— EXERCISE GOAL —
Return exactly the span of lines in the following data that opens with the line containing "Where should I click to: Click the Swift" and closes with the line containing "You are a computer-use". Include nothing else.

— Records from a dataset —
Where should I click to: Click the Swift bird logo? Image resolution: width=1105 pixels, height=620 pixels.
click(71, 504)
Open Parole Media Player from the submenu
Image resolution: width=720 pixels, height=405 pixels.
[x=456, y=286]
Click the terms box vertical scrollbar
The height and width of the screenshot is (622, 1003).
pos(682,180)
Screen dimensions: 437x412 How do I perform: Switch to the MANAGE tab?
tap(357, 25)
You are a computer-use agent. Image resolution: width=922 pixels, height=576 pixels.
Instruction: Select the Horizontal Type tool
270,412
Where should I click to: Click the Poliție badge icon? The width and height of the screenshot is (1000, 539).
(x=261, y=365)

--

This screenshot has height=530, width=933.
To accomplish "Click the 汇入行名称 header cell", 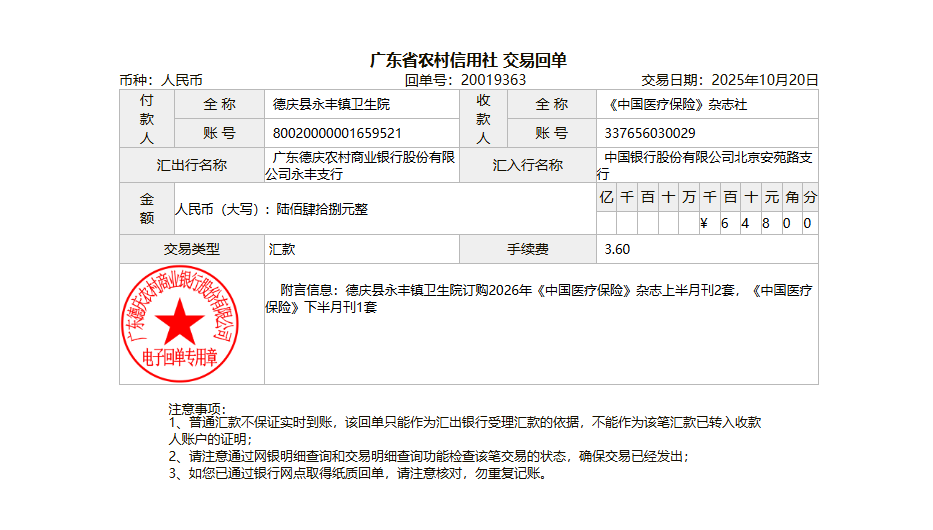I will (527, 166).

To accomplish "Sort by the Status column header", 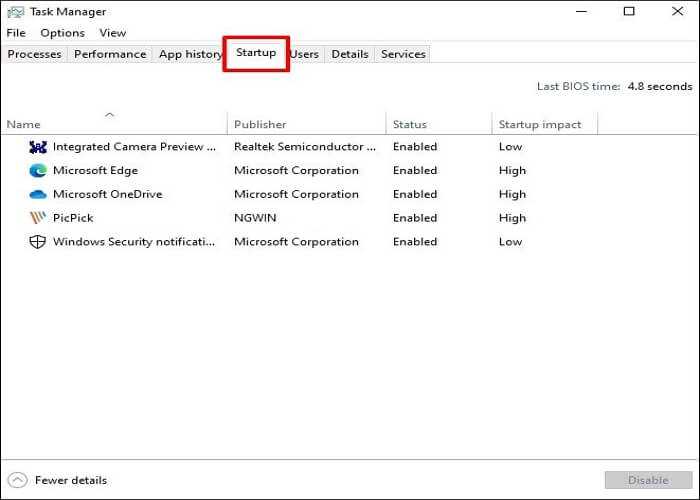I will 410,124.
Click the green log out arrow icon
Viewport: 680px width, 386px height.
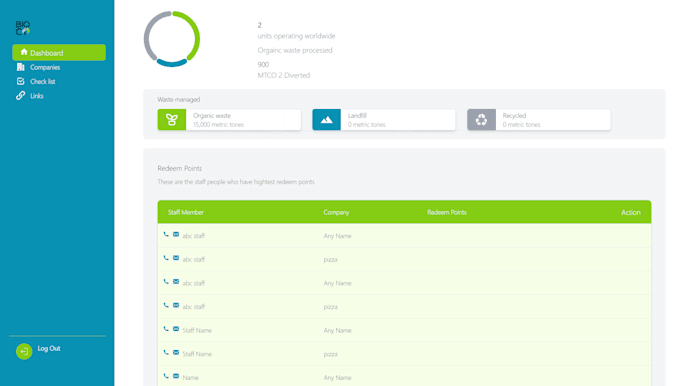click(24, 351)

— OUTPUT OF THE TASK —
Where should I click to: Click the Swift bird logo? Image resolution: width=1105 pixels, height=620 pixels.
click(71, 504)
Open Parole Media Player from the submenu
Image resolution: width=720 pixels, height=405 pixels.
[x=456, y=286]
Click the terms box vertical scrollbar
The height and width of the screenshot is (622, 1003).
pos(682,180)
Screen dimensions: 437x412 How do I perform: Switch to the MANAGE tab?
tap(357, 25)
You are a computer-use agent. Image resolution: width=922 pixels, height=576 pixels.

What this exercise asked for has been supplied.